Meteor Drawing: Step-by-Step Tutorial & Easy Ideas
If you can draw circles and ellipses, you can draw a meteor. That's genuinely the whole secret — the rest is knowing which lines to add in which order, and this tutorial shows you exactly that, step by step, before serving up a full list of meteor drawing ideas to practice with.
- Difficulty Easy
- Time ~12 min
- Tools Pencil, eraser, paper
- Starts with circles and ellipses

How to Draw a Meteor Step by Step

-
Block the primary form
Most space subjects reduce to circles and ellipses — draw the meteor's main geometry precisely, using a traced circle where possible.
-
Add the structural features
Draw the features that define this meteor — rings, panels, fins, craters, or swirls — following the curvature of the main form.
-
Establish the light side
Space lighting is stark: pick where the sun is and commit. One side bright, the other falling to deep shadow with a crisp terminator line.
-
Detail the surface
Add surface character in the lit zone — texture, markings, small features — and let detail vanish into the shadow side.
-
Build the background
Scatter stars (clusters and gaps, never even spacing), maybe a distant planet or nebula wisp. Black space makes every subject pop.
-
Add the glow
Halos, engine trails, atmosphere rims — a soft glow effect against the dark background is what makes space drawings feel luminous.
Meteor Drawing Ideas to Try Next
Once the basic meteor clicks, run it through these variations — each one practices a different skill while staying on a subject you already know.
-
Retro poster meteor
Flat colors, bold shapes, vintage NASA-poster energy.
-
A meteor in a jar
The miniature-cosmos trend: your meteor glowing inside a corked jar.
-
Meteor line-art constellation style
Reduce it to dots connected by thin lines, with a few star sparkles.
-
A cat or astronaut floating near the meteor
One floating figure adds scale and whimsy to any cosmic scene.
Tips for Better Meteor Drawings
- Space lighting is binary: one crisp bright side, one deep dark side.
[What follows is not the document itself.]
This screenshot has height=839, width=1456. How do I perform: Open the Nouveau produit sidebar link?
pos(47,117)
Timid, even shading kills the cosmic look.
- Scatter stars in clusters with gaps — evenly spaced stars read as wallpaper, clustered stars read as sky.
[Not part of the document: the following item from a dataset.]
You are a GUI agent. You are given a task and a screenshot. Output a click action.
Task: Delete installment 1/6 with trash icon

Not feeling the meteor today?
Let the generator pick your next subject — filtered by mood and difficulty.
🎲 Random Drawing GeneratorMeteor Drawing FAQ
How do you draw a meteor easily?
Start with circles and ellipses, keeping your lines light. Refine the outline, add the defining details, then erase the construction shapes. The six-step method above breaks this down — most people get a recognizable meteor on their very first try with it.
How long should it take to draw a meteor?
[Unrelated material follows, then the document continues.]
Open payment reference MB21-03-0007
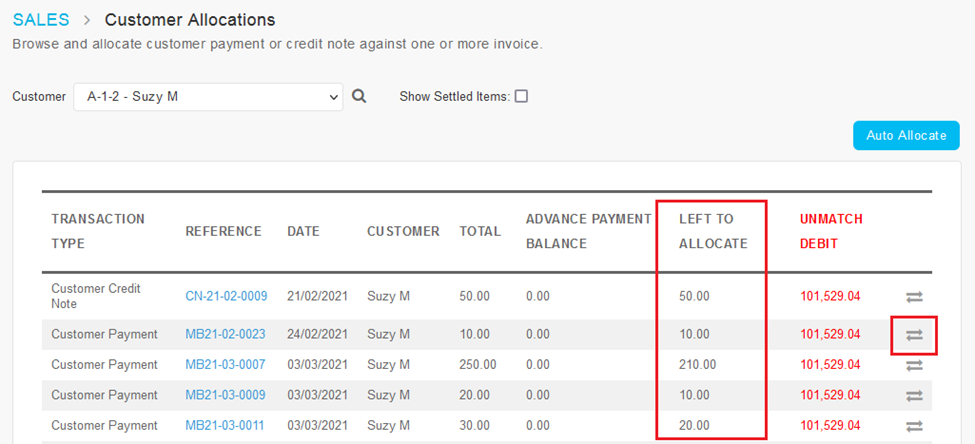 point(225,365)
A simple meteor drawing takes about 12 minutes following this tutorial. A quick doodle version can be done in two or three minutes, while a detailed, fully-shaded study might take an hour. Speed comes with repetition — the second attempt is always faster than the first.
What do I need to draw a meteor?
Just a pencil, an eraser, and any paper. An HB pencil for construction lines and a 2B for final outlines is a nice upgrade, and colored pencils or markers finish it off — but nothing on this page requires special supplies.
Can kids draw a meteor?
Yes — the meteor is one of the friendlier subjects for beginners, and this method was written for first-timers. Kids can follow the same steps; just expect wobblier lines and more charm.